Glossary¶
- AutoTransformers library¶
The library that DeepOpinion developed in order to automatically transform arbitrary data into ML Models that can be used to automate processes or solve different tasks in different domains.
- AutoTransformer¶
A model that was automatically created with the AutoTransformers library using some dataset. An AutoTransformer can be used to predict new, unseen data in order to solve a task such as InformationExtraction in documents or text.
- AutoTransformers wizard¶
A command line tool that can be called with
at wizard
that helps users to create the dataset as well as train and predict scripts.- Model¶
A model is a file that was trained on a dataset to learn patterns from the data in order to predict new, unseen data later on. Models can e.g. be used to automate processes such as text classification or document information extraction. Note that we call a model that was created with the AutoTransformers library an AutoTransformer.
- Hyperparameter¶
Different parameters such as the learning rate are (usually) tuned by humans to reach high performance. The AutoTransformers library is developed such that its not really required to tune hyperparameters manually.
- Domain¶
Different data sources such as text, documents, images or speech. The AutoTransformers library supports several domains such that a large range of problems can be solved with an AutoTransformer.
- Task¶
An AutoTransformer should usually solve specific problem(s). E.g. information should be extracted from a document and the document should be classified. Classification, Information extraction etc. is then called a task. Note that a single AutoTransformer can solve several tasks, of one domain, in parallel.
- Skill¶
A model trained in a given domain on some task(s) is called a skill. For example, we call a model for document information extraction a skill. Or text classification is another skill.
- Classification¶
An umbrella term for tasks that assign classes to each sample. Currently, supported classification tasks are single-label, multi-label, and multi-single label classification.
- Single-label classification¶
This task enables a model to find exactly 1 class out of C classes for each sample.
- Multi-label classification¶
This task enables a model to find multiple (or only one, or even zero) classes out of C classes for each sample.
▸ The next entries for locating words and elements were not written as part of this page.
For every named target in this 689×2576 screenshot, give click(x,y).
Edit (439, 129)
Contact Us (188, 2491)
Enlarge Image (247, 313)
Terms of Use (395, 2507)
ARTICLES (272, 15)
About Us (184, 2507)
- Multi-single-label classification¶
Like multi-label classification, but additionally finds 1 out of C2 inner classes for each outer class.
- InformationExtraction¶
This task enables a model to extract information such as the name, address etc. from unstructured text, documents etc.
- Dataset¶
All samples (text, documents, images etc.) that are used to train and evaluate the AutoTransformer.
- Sample¶
We call a single entry in the dataset a sample. Note that each sample of the dataset is labeled by the user.
- Label¶
To train a model it is required to label the samples of the dataset in order to train the AutoTransformer correctly.
- DatasetLoader¶
The Python (iterator) implementation that is used to load your dataset from the disk into the memory in order to train an AutoTransformer on a certain node and device.
- Data pipeline¶
The dataset is not only loaded with multiple threads through the DatasetLoader, but also preprocessed by pipeline components. We call this the data pipeline.
- Device¶
A device is something that executes code during runtime e.g. a GPU, CPU or TPU.
- Node¶
A server that has multiple devices. Nodes can also be clustered in order to train models faster through data, model or pipeline parallelism.
- Active learning¶
A feature to select the samples from unlabeled data that should be labeled next where a model would benefit most.
- LLM¶
Large language models (LLM) are (usually) generative models with billions of parameters that can solve a huge range of tasks through prompt inputs.
- Performance¶
How well a model performs on new, unseen data.
- Checkpointing¶
Checkpointing stores your current training state onto the disk such that it can be continued again after the training is stopped (hardware failures etc.).